#### Instructions to follow:
Supply the number of lines below containing "agent", nothing else.

====

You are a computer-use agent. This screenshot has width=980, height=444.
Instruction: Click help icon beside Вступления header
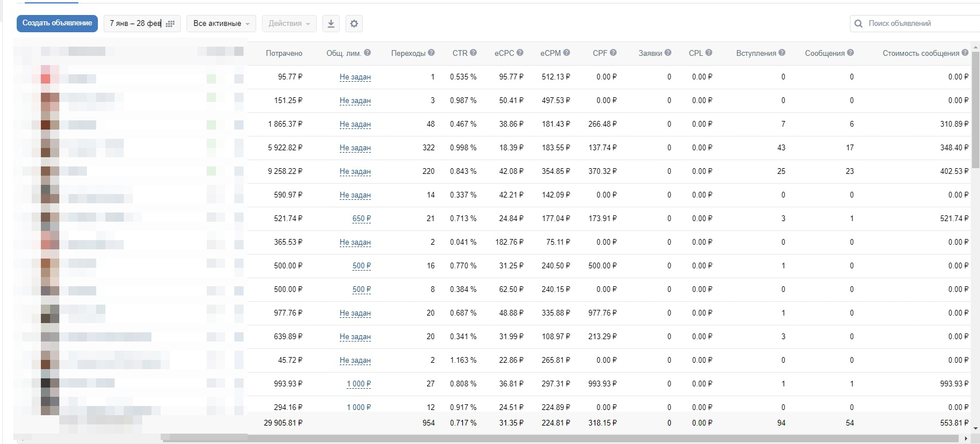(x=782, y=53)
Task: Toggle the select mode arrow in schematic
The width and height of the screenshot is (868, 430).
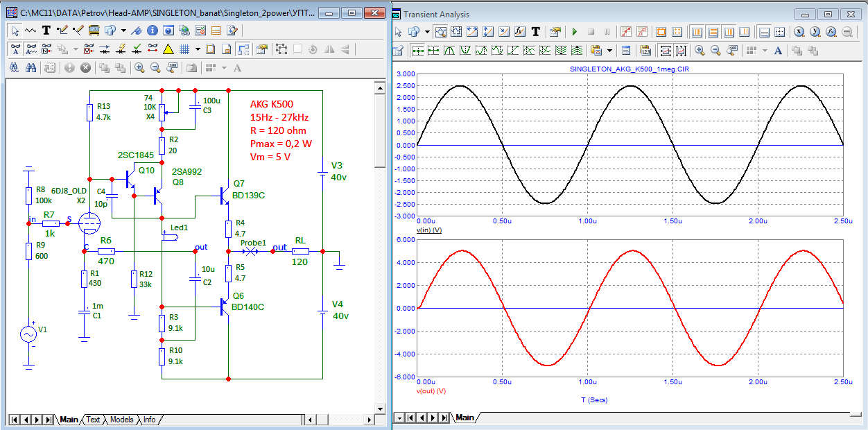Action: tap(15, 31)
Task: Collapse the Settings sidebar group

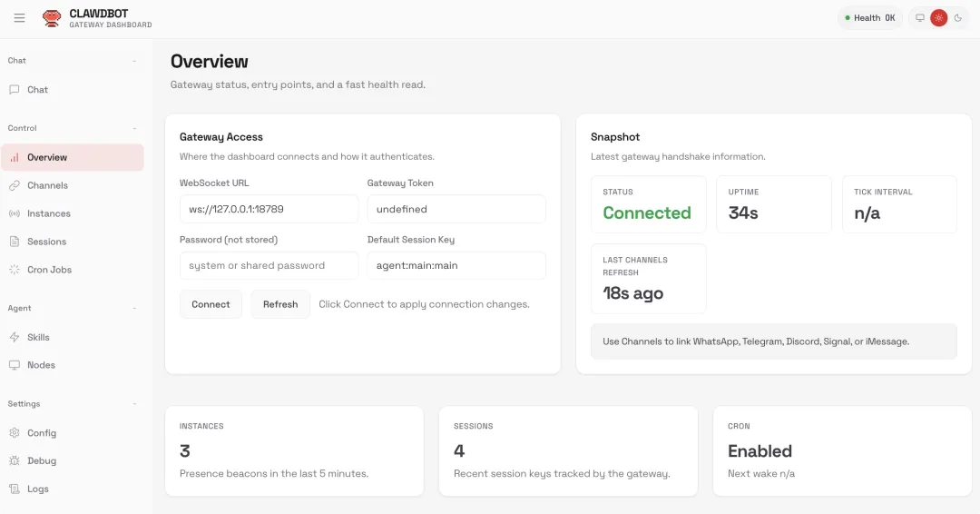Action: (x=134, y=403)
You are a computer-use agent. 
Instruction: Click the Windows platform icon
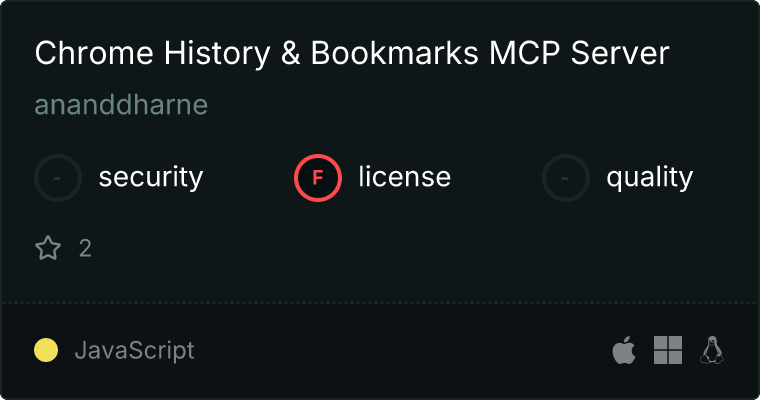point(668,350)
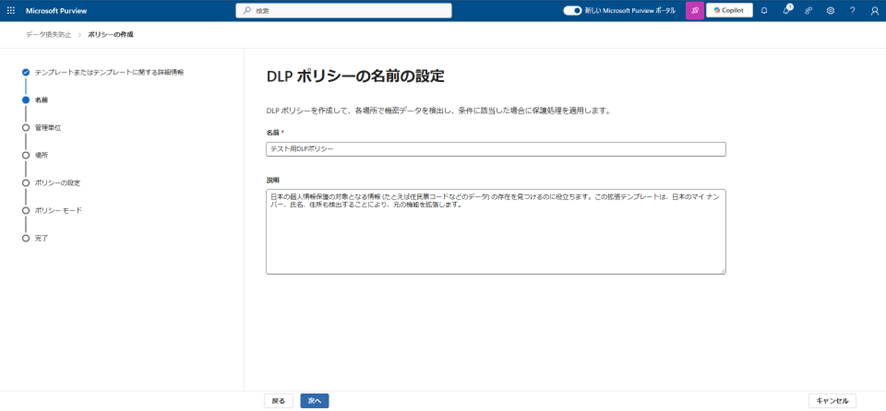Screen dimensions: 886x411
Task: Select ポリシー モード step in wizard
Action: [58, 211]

====

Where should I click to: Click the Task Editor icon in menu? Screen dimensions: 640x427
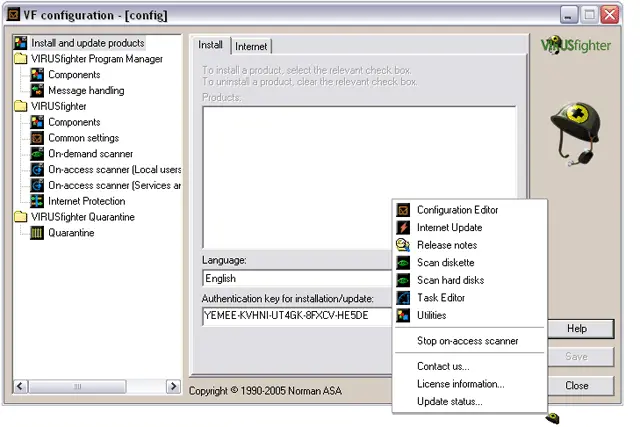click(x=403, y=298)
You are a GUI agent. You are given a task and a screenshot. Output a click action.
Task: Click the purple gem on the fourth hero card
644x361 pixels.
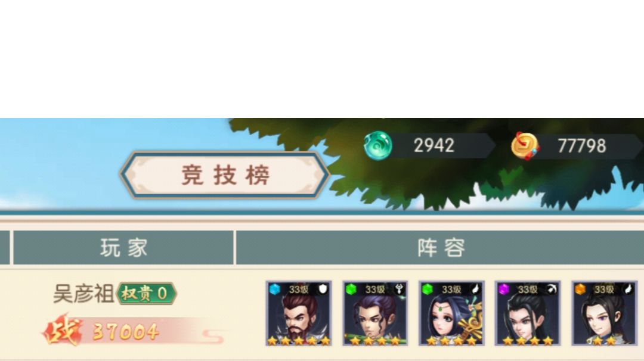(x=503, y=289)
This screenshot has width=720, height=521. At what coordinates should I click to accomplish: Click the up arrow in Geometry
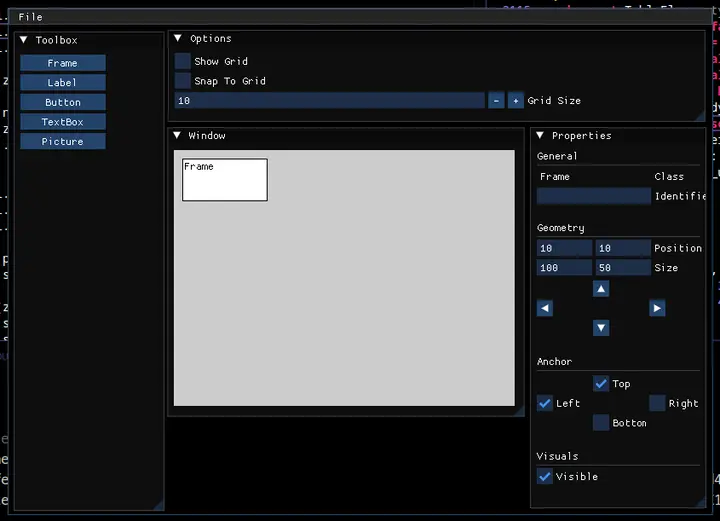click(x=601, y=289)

====

#### The answer:
3